» WHAT TO PRODUCE:
Extract the data below line by line, keeping each line unchanged.
===== INPUT MATERIAL
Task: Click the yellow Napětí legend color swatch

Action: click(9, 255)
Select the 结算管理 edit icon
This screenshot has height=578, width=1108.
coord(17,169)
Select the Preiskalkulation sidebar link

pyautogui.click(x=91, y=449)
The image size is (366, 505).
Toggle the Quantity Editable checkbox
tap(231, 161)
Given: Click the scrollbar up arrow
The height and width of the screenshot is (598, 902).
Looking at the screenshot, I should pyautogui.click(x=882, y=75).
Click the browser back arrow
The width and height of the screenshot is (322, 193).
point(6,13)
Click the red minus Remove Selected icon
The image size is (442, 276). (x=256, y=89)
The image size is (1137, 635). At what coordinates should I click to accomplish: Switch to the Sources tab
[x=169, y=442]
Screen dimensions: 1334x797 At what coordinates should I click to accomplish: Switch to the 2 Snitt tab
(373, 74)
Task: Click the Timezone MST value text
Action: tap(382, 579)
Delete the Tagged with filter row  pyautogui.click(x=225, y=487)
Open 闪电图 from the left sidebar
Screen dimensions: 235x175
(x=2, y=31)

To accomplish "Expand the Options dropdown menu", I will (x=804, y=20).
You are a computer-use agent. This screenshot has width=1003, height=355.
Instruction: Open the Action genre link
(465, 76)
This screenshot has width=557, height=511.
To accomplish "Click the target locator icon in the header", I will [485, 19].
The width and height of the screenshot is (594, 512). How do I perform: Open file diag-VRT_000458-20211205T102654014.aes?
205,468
==========
» EXPECTED ANSWER:
Task: Click the yellow Napětí legend color swatch

Action: click(9, 255)
Select the 结算管理 edit icon
This screenshot has height=578, width=1108.
coord(17,169)
Select the Preiskalkulation sidebar link

pyautogui.click(x=91, y=449)
The image size is (366, 505).
Toggle the Quantity Editable checkbox
tap(231, 161)
Given: Click the scrollbar up arrow
The height and width of the screenshot is (598, 902).
Looking at the screenshot, I should pyautogui.click(x=882, y=75).
Click the browser back arrow
The width and height of the screenshot is (322, 193).
point(6,13)
Click the red minus Remove Selected icon
The image size is (442, 276). (x=256, y=89)
The image size is (1137, 635). At what coordinates should I click to accomplish: Switch to the Sources tab
[x=169, y=442]
Screen dimensions: 1334x797 At what coordinates should I click to accomplish: Switch to the 2 Snitt tab
(373, 74)
Task: Click the Timezone MST value text
Action: tap(382, 579)
Delete the Tagged with filter row  pyautogui.click(x=225, y=487)
Open 闪电图 from the left sidebar
Screen dimensions: 235x175
(x=2, y=31)

To accomplish "Expand the Options dropdown menu", I will (x=804, y=20).
You are a computer-use agent. This screenshot has width=1003, height=355.
Instruction: Open the Action genre link
(465, 76)
This screenshot has width=557, height=511.
To accomplish "Click the target locator icon in the header", I will [485, 19].
The width and height of the screenshot is (594, 512). How do I perform: Open file diag-VRT_000458-20211205T102654014.aes?
205,468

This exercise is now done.